We have analyzed the expression of cytokeratin polypeptides in subcolumnar reserve cells of the human uterine endocervical mucosa and the other epithelial cells using immunoperoxidase and immunofluorescence microscopy as well as by applying two-dimensional gel electrophoresis to microdissected cytoskeletal preparations. Endocervical columnar cells were uniformly positive for antibodies directed against the simple epithelium-type cytokeratins nos. 7, 8, 18, and 19, while a variable proportion of these cells was stained by an antibody against cytokeratin no. 4. Reserve cells were not only positive for cytokeratins nos. 8 (weakly and variably) and 19 but were also decorated by antibody KA 1, which reacts with cytokeratins present in stratified squamous epithelia. This last antibody selectively decorated reserve cells even when they were flat and inconspicuous.

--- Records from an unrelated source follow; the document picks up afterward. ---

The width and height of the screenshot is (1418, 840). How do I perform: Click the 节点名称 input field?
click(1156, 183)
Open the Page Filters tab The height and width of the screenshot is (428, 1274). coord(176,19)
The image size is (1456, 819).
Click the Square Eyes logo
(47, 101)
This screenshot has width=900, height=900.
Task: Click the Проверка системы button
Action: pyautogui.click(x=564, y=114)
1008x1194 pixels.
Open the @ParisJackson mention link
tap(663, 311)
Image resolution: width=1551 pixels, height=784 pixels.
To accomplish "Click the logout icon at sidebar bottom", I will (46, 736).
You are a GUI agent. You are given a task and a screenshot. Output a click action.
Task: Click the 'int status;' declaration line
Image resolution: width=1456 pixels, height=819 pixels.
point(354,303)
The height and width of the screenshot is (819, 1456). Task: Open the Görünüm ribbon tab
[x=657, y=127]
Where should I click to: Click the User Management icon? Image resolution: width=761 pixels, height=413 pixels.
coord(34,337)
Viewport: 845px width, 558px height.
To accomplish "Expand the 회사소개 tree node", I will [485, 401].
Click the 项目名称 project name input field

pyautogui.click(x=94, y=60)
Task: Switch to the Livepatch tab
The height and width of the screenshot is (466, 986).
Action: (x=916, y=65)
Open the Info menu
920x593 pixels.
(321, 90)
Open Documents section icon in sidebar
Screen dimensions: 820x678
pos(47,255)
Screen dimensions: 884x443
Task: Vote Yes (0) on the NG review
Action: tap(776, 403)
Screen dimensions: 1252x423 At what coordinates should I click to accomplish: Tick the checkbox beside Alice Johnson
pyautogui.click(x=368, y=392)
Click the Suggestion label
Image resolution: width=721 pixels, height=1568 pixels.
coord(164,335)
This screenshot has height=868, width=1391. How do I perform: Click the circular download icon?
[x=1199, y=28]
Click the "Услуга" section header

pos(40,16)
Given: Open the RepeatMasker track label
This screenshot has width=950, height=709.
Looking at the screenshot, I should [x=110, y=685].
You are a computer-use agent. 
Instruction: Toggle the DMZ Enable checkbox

Antibody KA 1 uniformly stained the ectocervical squamous epithelium, the basal cells of which were also decorated by antibodies directed against cytokeratins nos. 8 (weakly and variably) and 19. Ectocervical suprabasal cells were positive, to a variable extent, for antibodies against cytokeratins nos. 4, 10/11, and 13. Gel electrophoresis revealed the presence of squamous-type cytokeratins nos. 5 and 17 in reserve cell-rich, but not in reserve cell-free, endocervical mucosa. We also analyzed the distribution pattern of these cells, as revealed by antibody KA 1, in the endocervical mucosa of 26 uteri. In all the specimens examined reserve cells were present, but their numbers exhibited considerable variation. In some cases these cells were confined to small islets localized deep within the cervical canal and lacked any continuity with the squamous epithelium. The expression of cytokeratins nos. 5 and 17 in reserve cells indicates that these cells have undergone a low level of squamous differentiation. The additional expression of cytokeratins nos. 8 and 19 in these cells points to a relationship with simple epithelial cells. The present data would seem to favor the view that reserve cells originate in situ from the columnar epithelium; however, this would imply an acquisition of new differentiation properties.